# AA1 lab 08  
# Random Forest and Ensembles

In [None]:
# Uncomment to upgrade packages
# !pip install pandas --upgrade --user --quiet
# !pip install numpy --upgrade --user --quiet
# !pip install scipy --upgrade --user --quiet
# !pip install statsmodels --upgrade --user --quiet
# !pip install scikit-learn --upgrade --user --quiet
# !pip install seaborn --upgrade --user --quiet
# !pip install imblearn --upgrade  --user

In [None]:
import numpy as np
import matplotlib.pyplot as plt
import seaborn as sn
import pandas as pd

pd.set_option("display.precision", 3)

In [None]:
# Extra imports
from pandas import read_csv
from sklearn.model_selection import train_test_split
from sklearn.tree import DecisionTreeClassifier
import graphviz

from sklearn.tree import export_graphviz
from sklearn.metrics import (
    confusion_matrix,
    accuracy_score,
    classification_report,
    f1_score,
)
from sklearn.ensemble import (
    RandomForestClassifier,
    VotingClassifier,
    GradientBoostingClassifier,
    StackingClassifier,
    ExtraTreesClassifier,
)
from imblearn.under_sampling import RandomUnderSampler
from sklearn.model_selection import GridSearchCV, KFold
from sklearn.naive_bayes import GaussianNB

from time import time
from datetime import timedelta

import seaborn as sns
from matplotlib import pyplot as plt

In [None]:
import warnings

warnings.filterwarnings("ignore")

In [None]:
def confusion(true, pred):
    """
    Function for pretty printing confusion matrices
    """
    pred = pd.Series(pred)
    true = pd.Series(true)

    true.name = "target"
    pred.name = "predicted"
    cm = pd.crosstab(true.reset_index(drop=True), pred.reset_index(drop=True))
    cm = cm[cm.index]
    return cm

In [None]:
np.random.seed(6046)

## SECTION 1: Financial Example

We are going to work with a dataset of direct marketing campaigns (phone calls) of a Portuguese banking institution. 

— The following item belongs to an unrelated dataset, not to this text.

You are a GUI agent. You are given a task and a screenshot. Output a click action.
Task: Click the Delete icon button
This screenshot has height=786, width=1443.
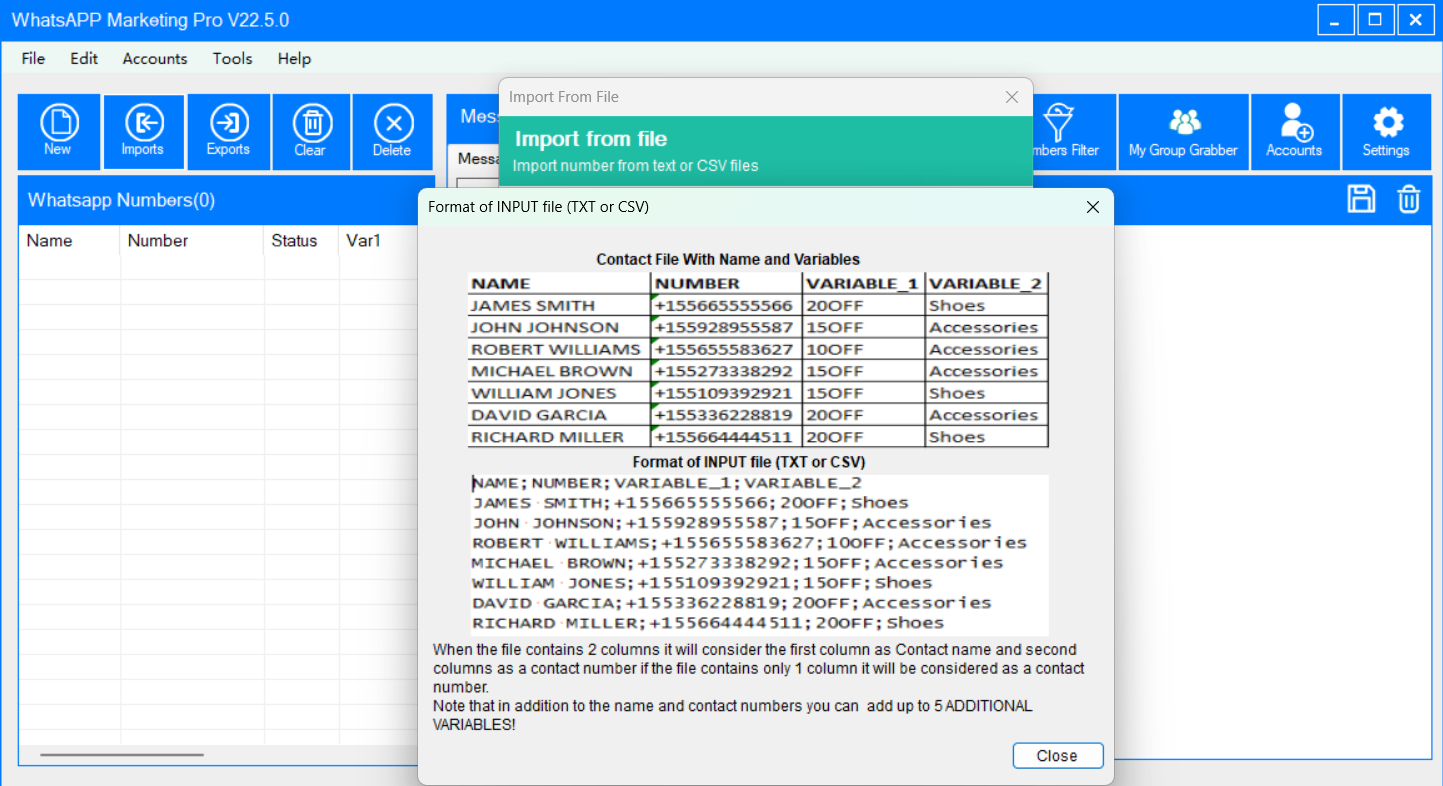[x=392, y=131]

The classification goal is to predict wheather the client will subscribe a term deposit.

In [None]:
deposit = read_csv("bank-full.csv.gz", header=0, delimiter=";")

categorical_columns = [
    "job",
    "marital",
    "education",
    "default",
    "housing",
    "loan",
    "contact",
    "month",
    "poutcome",
]
deposit[categorical_columns] = deposit[categorical_columns].astype("category")

deposit.shape

In [None]:
deposit.describe(include="all")

## Fast data preprocessing

Let's see how our data looks before we start working on it

In [None]:
fig, axes = plt.subplots(4, 4, figsize=(26, 20))

for i, c in enumerate(deposit.columns):
    if c == "y":
        continue
    ax = axes.reshape(-1)[i]
    if deposit[c].dtype.kind == "O":
        ct = pd.crosstab(index=deposit[c], columns=deposit["y"], normalize="index")
        a = ct.plot(kind="bar", stacked=True, ax=ax)
    else:
        b = sns.histplot(x=c, hue="y", data=deposit, multiple="stack", ax=ax)
    t = ax.set_title(c)
plt.tight_layout()

This dataset needs a lot of pre-processing ... and it also displays a good mixture of categorical and numeric variables.

We have many categorical variables. If some categories are under-represented that might be a problem for our model.  Let's check whether this is the case. 

The `job` looks ok:

In [None]:
deposit.job.value_counts()

The variable `education` has 4 values, let's check their frequency... it seems OK

In [None]:
deposit.education.value_counts()

`month` looks very suspicious ... but is OK

In [None]:
deposit.month.value_counts()

Now the numerical variables: Duration is highly skewed ...

In [None]:
deposit.duration.plot.hist(figsize=(8, 6));

We can avoid this that applying a logarithm to this column, as all values are positive. 

In [None]:
pd.set_option("use_inf_as_na", True)
ax = deposit.duration.apply("log").dropna().plot.hist(figsize=(8, 6))
plt.xlabel("log(duration)");

Much better! We will use the log transformation on this variable.

In [None]:
deposit["duration"] = deposit.duration.apply(lambda x: np.log(x + 0.001))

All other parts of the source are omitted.